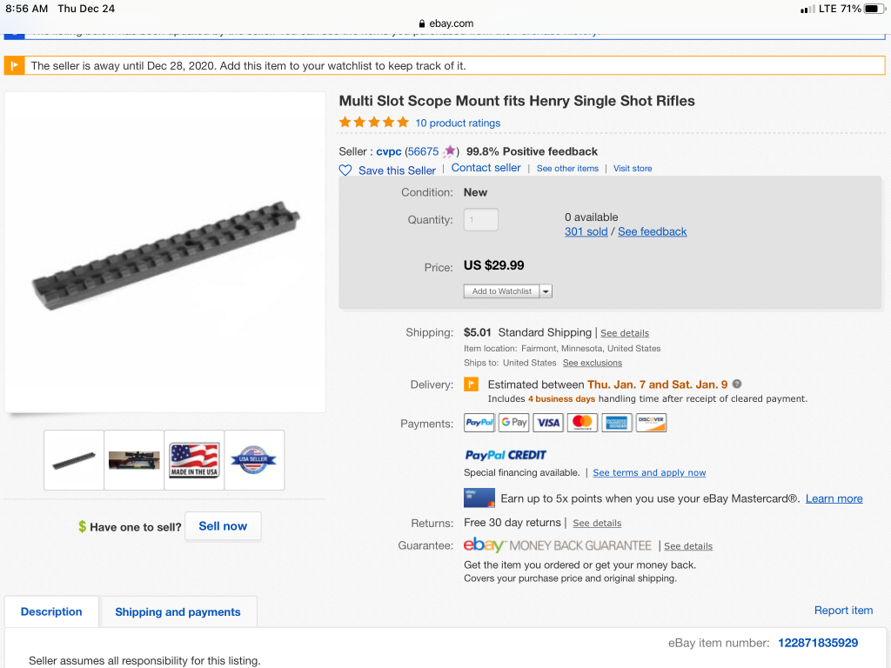Image resolution: width=891 pixels, height=668 pixels.
Task: Click the Add to Watchlist button
Action: click(x=502, y=291)
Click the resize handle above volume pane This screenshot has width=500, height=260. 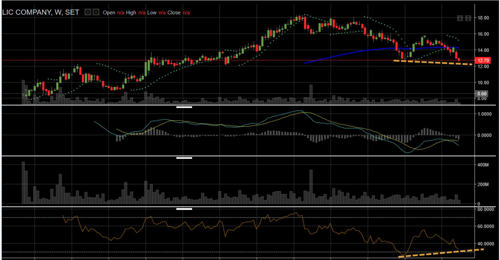184,158
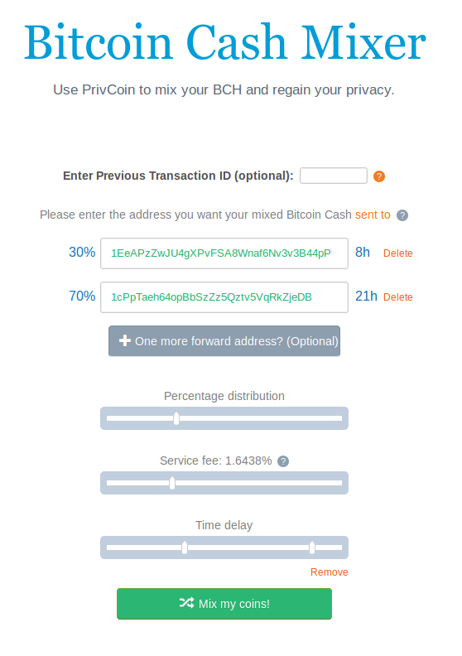Click the 21h delay label
Viewport: 462px width, 656px height.
(x=366, y=297)
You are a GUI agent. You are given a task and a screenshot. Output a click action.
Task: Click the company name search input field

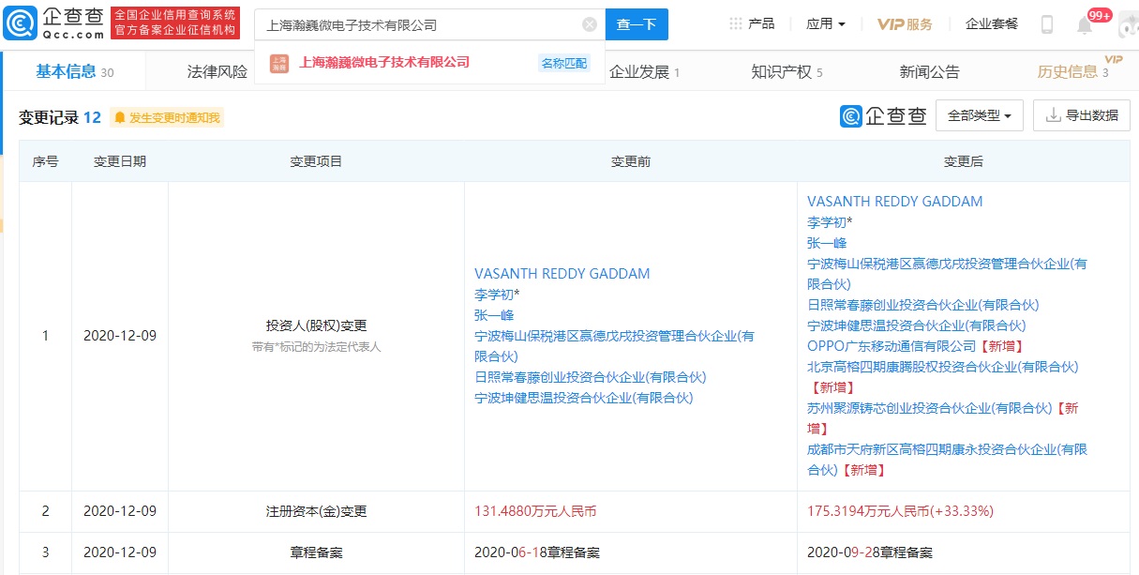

══════════════════════════════

● Problem
Only the lines from the one with "You are a GUI" to the last line of the listing, inclusive, are to be set down, exactly as they stand and without pictures.

● Exercise solution
You are a GUI agent. You are given a task and a screenshot. Output a click action.
Task: Click the company name search input field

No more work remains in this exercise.